Since his All-Star-winning debut season, back in 2010 when Kildare reached the All-Ireland semi-final, the Dubs have been at the centre of much of his football heartbreak.
"It's a tough one with them, sometimes you can kind of get really close, then they can turn it on. It's hard to put a finger on it. Are they just that good? Or is it our lads not believing and saying to themselves, 'Jeez, these lads are just that good, we can't beat them'. It's a tough one.
"It's up to the rest of the teams in Ireland to get to them. As I said, I think man for man we have the footballers in Kildare. I don't think we are that far away but it's building that mentality where we can get everyone on the same wavelength that we can beat them."
Kildare are not Kelly's immediate concern as he lines out for Two Mile House in the Leinster club IFC final on Saturday against Offaly outfit Shamrocks.
The club went all the way to All-Ireland junior glory in early 2014 but it's a campaign that brings about mixed emotions for him.
He underwent surgery on his knee that was due to keep him out for a month but when he came around from the anaesthetic, he discovered the operation his knee required was much more serious.
"I had six weeks (recovery) or something like that. I thought it would be grand, a month to recover and then I'd be back training. But I woke up then and he said, 'you'll have three months of a recovery'."

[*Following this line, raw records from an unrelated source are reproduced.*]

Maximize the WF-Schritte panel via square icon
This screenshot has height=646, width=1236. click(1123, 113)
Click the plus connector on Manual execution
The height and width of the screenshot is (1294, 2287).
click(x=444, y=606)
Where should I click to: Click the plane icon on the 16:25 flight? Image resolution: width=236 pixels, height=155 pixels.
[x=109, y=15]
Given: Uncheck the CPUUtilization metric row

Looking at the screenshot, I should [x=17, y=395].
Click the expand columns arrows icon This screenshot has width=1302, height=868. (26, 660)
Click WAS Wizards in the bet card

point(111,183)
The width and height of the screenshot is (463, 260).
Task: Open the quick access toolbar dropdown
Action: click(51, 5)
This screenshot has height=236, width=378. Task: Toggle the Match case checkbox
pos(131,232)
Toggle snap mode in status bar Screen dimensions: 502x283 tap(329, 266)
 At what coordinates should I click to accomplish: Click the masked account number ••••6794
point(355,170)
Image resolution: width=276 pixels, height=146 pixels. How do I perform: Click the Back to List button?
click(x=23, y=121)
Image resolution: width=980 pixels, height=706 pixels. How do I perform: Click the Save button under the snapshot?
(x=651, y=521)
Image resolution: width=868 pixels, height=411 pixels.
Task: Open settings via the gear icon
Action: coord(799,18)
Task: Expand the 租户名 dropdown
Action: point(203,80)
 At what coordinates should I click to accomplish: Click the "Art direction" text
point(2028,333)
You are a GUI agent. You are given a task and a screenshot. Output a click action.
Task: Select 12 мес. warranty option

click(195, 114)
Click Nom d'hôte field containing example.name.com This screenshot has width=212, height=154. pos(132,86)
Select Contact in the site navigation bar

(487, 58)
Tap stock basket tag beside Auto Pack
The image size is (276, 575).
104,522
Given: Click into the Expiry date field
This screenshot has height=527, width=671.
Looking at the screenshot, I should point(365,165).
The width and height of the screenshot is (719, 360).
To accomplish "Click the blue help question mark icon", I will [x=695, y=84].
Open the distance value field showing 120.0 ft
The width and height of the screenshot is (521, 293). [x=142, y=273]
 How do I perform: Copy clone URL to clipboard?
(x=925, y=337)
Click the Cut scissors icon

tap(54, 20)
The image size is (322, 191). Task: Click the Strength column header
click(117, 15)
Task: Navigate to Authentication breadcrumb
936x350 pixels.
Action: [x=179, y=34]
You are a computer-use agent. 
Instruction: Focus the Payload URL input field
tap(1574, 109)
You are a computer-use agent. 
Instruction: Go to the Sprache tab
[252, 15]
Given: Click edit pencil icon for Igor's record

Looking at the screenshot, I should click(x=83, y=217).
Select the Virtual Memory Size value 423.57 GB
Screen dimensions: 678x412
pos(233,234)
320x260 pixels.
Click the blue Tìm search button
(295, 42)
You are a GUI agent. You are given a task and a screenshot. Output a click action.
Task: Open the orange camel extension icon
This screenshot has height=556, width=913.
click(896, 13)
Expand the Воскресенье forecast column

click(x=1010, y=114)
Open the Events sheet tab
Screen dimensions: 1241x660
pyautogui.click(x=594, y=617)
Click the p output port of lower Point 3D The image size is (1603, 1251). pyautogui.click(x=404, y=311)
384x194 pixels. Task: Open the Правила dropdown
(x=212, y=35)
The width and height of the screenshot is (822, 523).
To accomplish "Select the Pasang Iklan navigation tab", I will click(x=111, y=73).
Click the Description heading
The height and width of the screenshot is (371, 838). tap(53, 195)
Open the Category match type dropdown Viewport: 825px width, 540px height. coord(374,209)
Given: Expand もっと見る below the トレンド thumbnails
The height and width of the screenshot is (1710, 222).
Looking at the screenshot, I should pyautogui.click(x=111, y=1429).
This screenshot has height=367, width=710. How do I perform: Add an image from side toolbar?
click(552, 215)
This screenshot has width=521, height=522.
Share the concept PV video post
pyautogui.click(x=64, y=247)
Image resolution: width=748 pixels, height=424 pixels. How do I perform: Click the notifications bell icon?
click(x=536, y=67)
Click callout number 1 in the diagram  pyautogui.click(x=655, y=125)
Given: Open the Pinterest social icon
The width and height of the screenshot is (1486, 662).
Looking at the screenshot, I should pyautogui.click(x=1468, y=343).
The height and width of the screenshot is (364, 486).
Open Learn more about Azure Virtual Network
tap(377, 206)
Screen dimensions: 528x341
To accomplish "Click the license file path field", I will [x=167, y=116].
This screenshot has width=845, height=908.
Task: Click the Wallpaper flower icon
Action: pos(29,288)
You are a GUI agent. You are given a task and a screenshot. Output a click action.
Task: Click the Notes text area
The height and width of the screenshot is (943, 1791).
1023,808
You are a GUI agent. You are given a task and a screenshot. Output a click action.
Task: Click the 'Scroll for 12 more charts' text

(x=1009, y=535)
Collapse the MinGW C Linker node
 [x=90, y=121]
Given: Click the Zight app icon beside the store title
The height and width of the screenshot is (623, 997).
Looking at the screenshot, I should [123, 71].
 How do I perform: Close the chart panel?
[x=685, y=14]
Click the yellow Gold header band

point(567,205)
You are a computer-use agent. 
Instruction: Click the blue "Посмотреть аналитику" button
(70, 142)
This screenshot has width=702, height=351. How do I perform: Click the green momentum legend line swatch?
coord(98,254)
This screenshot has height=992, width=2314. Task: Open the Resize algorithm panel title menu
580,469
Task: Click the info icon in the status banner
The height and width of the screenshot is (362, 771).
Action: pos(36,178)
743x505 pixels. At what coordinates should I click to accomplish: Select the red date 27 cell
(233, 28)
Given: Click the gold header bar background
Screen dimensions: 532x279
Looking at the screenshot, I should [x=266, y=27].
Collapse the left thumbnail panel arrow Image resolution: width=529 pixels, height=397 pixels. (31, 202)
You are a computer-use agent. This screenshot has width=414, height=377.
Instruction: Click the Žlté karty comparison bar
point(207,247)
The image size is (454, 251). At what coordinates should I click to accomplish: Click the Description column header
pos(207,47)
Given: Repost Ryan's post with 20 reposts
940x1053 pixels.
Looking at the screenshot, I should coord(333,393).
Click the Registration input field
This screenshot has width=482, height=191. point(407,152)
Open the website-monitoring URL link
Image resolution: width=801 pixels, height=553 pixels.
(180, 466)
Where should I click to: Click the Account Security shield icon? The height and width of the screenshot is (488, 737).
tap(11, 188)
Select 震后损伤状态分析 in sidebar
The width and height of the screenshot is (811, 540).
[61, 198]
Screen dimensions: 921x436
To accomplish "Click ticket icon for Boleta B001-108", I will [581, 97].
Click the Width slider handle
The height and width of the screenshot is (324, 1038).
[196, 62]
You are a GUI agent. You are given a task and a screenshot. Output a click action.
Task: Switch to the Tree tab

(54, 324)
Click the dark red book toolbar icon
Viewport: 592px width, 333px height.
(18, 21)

"I missed the All-Ireland semi-final and I actually missed the final but I got on at the end because we were comfortable. I only got on for the last 10 minutes of that. I shouldn't have been on really. It was horrible at the time."
And he's determined to make the most of this chance before the club move up to senior for the first time in its history in 2019.
"It's great because you are stepping into the unknown. It is the same at intermediate level, you might know some of the Shamrocks players and their bigger names but beyond that you don't know too much about them. It was the same in junior a few years ago, it's fun, you play football there is a little bit of analysis but you are not analysing it to death. It's two teams going out and going hell for leather."